6/10
After the movie, here's the comics !
14 October 2011
Warning: Spoilers
I loved (Romancing the Stone). I was quite amazed when I knew that it had a sequel. For a long time, I didn't come upon it at all (some channels hate it?!). It took me 13 years to get to watch it. And did I love it? Yes. But lesser than the first. So why is that?!

First of all, the script. Compare (Romancing..) to this one, and you'll know the difference between the Hollywood perfect script and the Hollywood draft. Simply, the first had more emotions; being like a romantic comedy about the opposite attract, more talk about the dreams; which makes the characters humans to be related to, before heroes to cheer on, more hard choices; there was a scene where the lead had to decide between a gem and a girl, and more twists; namely more heat. This one is only a fine skeleton for all of the above, however empty. Looking to the movie as a whole assures that it's not the matter of the action-with-more movie and its pure-action sequel, rather the memorable B movie and another B movie!

True after the jungles in the first, they went to the desert in this one, and after pursuing a gem, this time the gem is a man, but that was it concerning any "changing"! The movie is enjoyable but hyped. Everything runs very fast.

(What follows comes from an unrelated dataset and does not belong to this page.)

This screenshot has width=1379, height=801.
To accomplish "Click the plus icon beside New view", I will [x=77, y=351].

In one scene, Joan is at a book signing engagement, meets Omar, a charming Arab ruler, he offers her the opportunity to live at his palace while she writes about him, she agrees, leaves Jack, and travels with Omar.. JUST LIKE THAT?! The characters don't think, they just do. There is no gag thrown in-between, or special emotional moment. And it lacks the surprises along the way. To say the least, it's tangible that the time spent in writing (The Jewel..) was less than the time spent in writing (Romancing..).

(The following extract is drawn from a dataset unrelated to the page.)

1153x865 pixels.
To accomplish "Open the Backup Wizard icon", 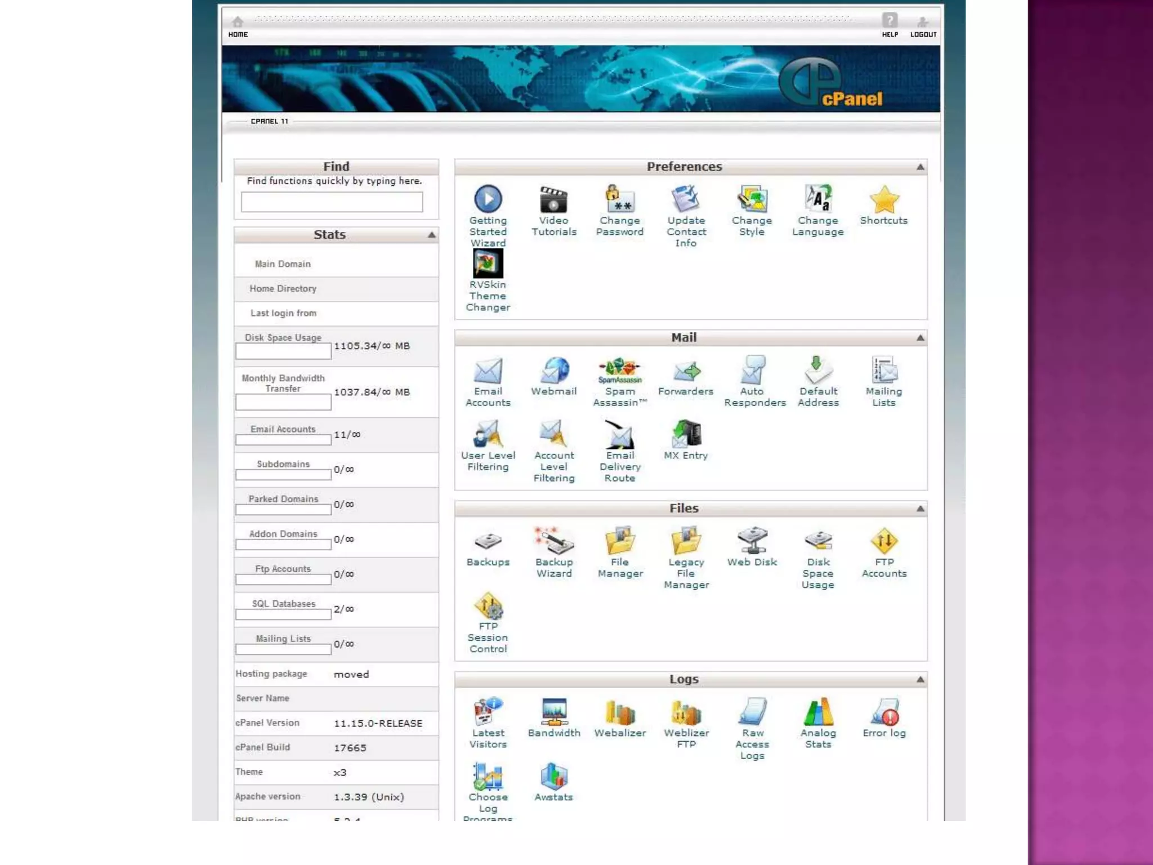I will pos(554,542).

The title character, "The Jewel", it's extremely pathetic. Who is that guy anyway? Sometimes he's a very poor street magician, sometimes he's a man of miracles, and all the time he seems like A-one fool! And more than that, I was forced to believe that this fool was a religious leader and beloved icon??!! It mirrors dumb writing for sure, especially when he uses naive tricks to rescue Jack at one moment, while - at another - we discover that he can walk amongst fire with no harm whatsoever! Or maybe it's part of many Hollywood movies' dogma while dealing with Arabs; whereas they're pictured, eternally, as throng of idiots. Well, this round, the movie resorts to giving them a funky look sometimes to change the flavor of the pretty old idea though! Or maybe it's the way things work in a movie about American adventurous leads, where the American must be the cowboy, and the rest must be Red Indians!

Then, THE MUSIC! Jack Nitzsche produced electronic weak thing that doesn't live up to what it expresses of non-stop action and adventures. It's a major let-down which almost turned the movie into a cheap, hasty and cheesy TV episode. And take it from me, don't beat a dead horse by comparing the first's music, by Alan Silvestri, to this; it would sound like a comparison between Charles Chaplin and Tom Arnold!

The special effects took a lot from the movie's personality as something done by big production company. They, instead, fit a B movie from independent destitute company. The last walking in the fire scene is a clear example.

The 3 stars, Kathleen Turner, Michael Douglas and Danny DeVito, aren't playing their roles inasmuch as playing at them, with not much of fun. The character of Omar Khalifa is none other than a handsome version of Muammar al-Gaddafi, see how the smallest details refer to him (the picture with the commander's white suit). At the time, Al-Gaddafi was a favorite laughingstock in the American movies. Albeit, the Nile doesn't flow in Libya.

The stars' glow, not glee, and the action sequences are the sole facts in this movie. Director Lewis Teague, who made many TV series, mastered a good comic book. He was as vigorous as Robert Zemeckis, the director of (Romancing the Stone), however with less saturated script and more speedy pace. I bet, with not much time between the 2 movies, they quickened the sequel. Overall, (The Jewel..) made money as huge as the first (rarely when a Michael Douglas production goes wrong). In any case, it works in terms of being flashy flash, and it shows the nature of the initial scripts in Hollywood, and the initial ideas at understanding other nations in the same city too!